The Board of Tax Appeals held that the transaction in question amounted to a sale of petitioner's property for money and not an exchange for securities within the true meaning of the statute. It, accordingly and as we think properly, upheld the Commissioner's action.
The "vendor" agreed "to sell" and "the purchaser" agreed "to purchase" certain described property for a definite sum of money. Part of this sum was paid in cash; for the balance the purchaser executed three promissory notes, secured by the deposit of mortgage bonds, payable, with interest, in about forty-five, seventy-five, and one hundred and five days, respectively. These notes — mere evidence of obligation to pay the purchase price — were not securities within the intendment of the act and were properly regarded as the equivalent of cash. It would require clear language to lead us to conclude that Congress intended to grant exemption to one who sells property and for the purchase price accepts well-secured, short-term notes, (all payable within four months), when another who makes a like sale and receives cash certainly would be taxed.

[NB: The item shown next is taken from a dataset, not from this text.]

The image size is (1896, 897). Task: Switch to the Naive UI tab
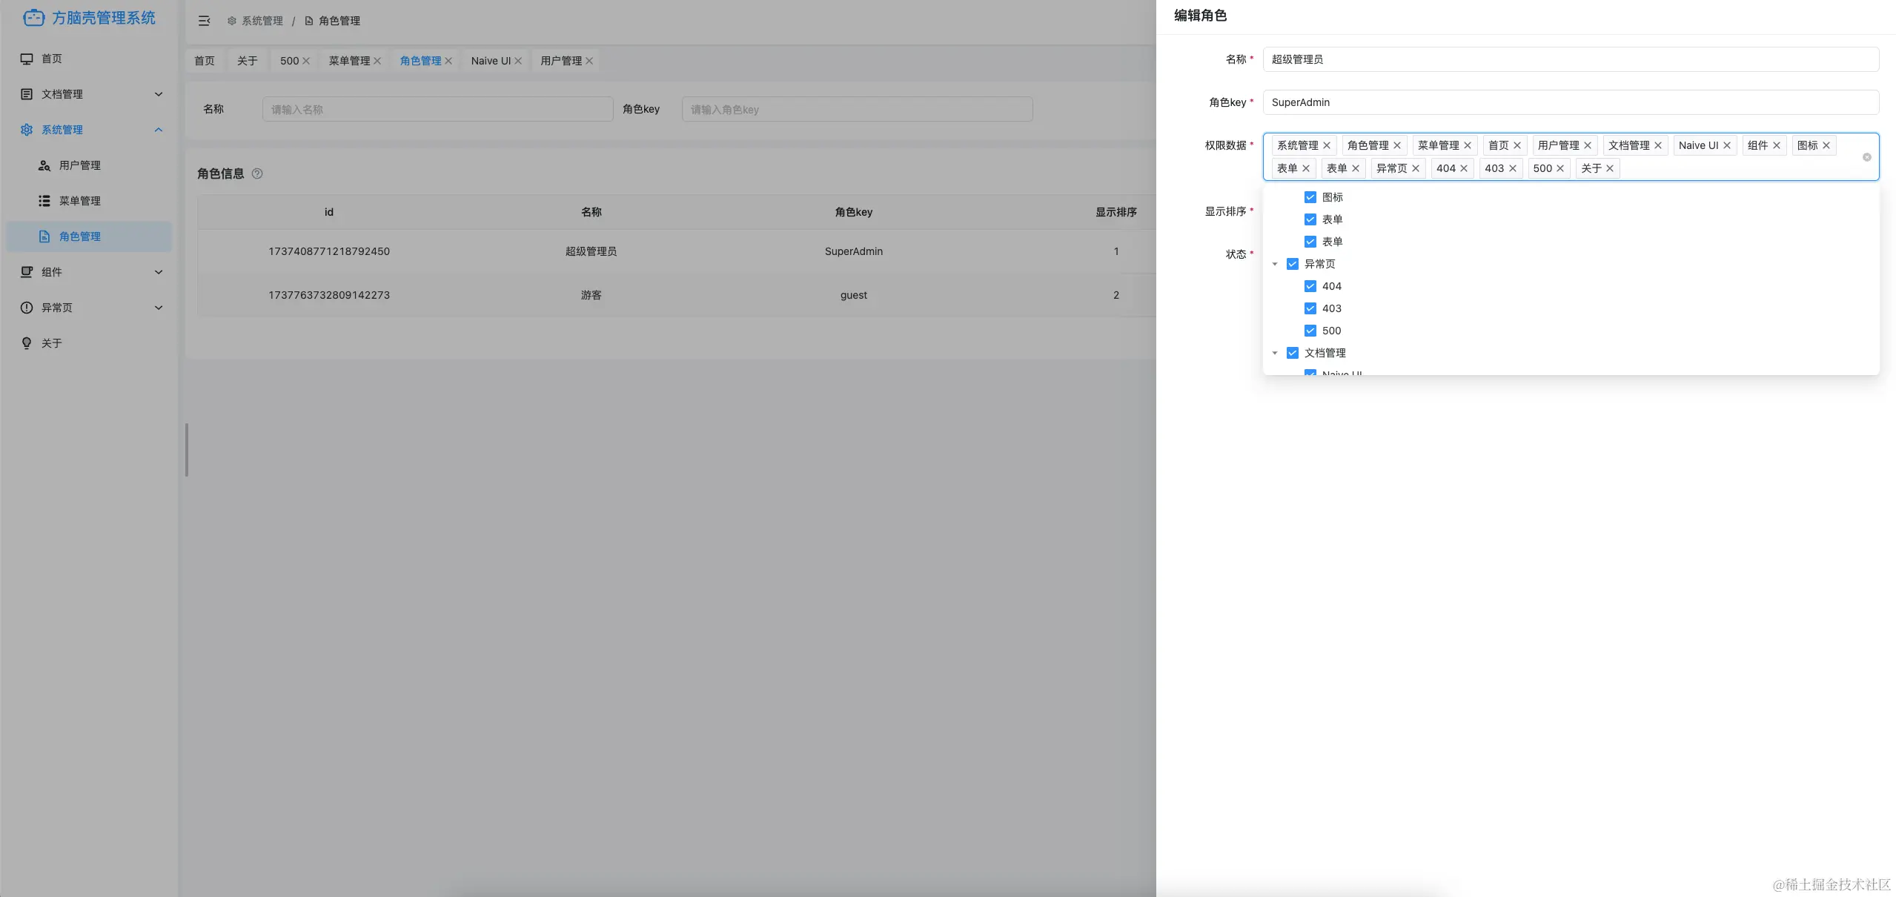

We can discover no good basis in reason for the contrary view and its acceptance would make evasion of taxation very easy. In substance the petitioner sold for the equivalent of cash; the gain must be recognized.
The court below held that the facts disclosed failed to show a "reorganization" within the statutory definition. And, in the circumstances, we approve that conclusion. But the construction which the court seems to have placed upon clause A, paragraph (h) (1), § 203, we think is too narrow. It conflicts with established practice of the tax officers and if passed without comment may produce perplexity.
The court said — "It must be assumed that in adopting paragraph (h) Congress intended to use the words `merger' and `consolidation' in their ordinary and accepted meanings. Giving the matter in parenthesis the most liberal construction, it is only when there is an acquisition of substantially all the property of another corporation in connection with a merger or consolidation that a reorganization takes place. Clause (B) of the paragraph removes any doubt as to the intention of Congress on this point."
The paragraph in question directs — "The term `reorganization' means (A) a merger or consolidation (including the acquisition by one corporation of at least a majority of the voting stock and at least a majority of the total number of shares of all other classes of stock of another corporation, or substantially all the properties of another corporation)." The words within the parenthesis may not be disregarded. They expand the meaning of "merger" or "consolidation" so as to include some things which partake of the nature of a merger or consolidation but are beyond the ordinary and commonly accepted meaning of those words — so as to embrace circumstances difficult to delimit but which in strictness cannot be designated as either merger or consolidation. But the mere purchase for money of the assets of one Company by another is beyond the evident purpose of the provision, and has no real semblance to a merger or consolidation. Certainly, we think that to be within the exemption the seller must acquire an interest in the affairs of the purchasing company more definite than that incident to ownership of its short-term purchase-money notes. This general view is adopted and well sustained in Cortland Specialty Co. v. Commissioner of Internal Revenue, 60 F.2d 937, 939, 940. It harmonizes with the underlying purpose of the provisions in respect of exemptions and gives some effect to all the words employed.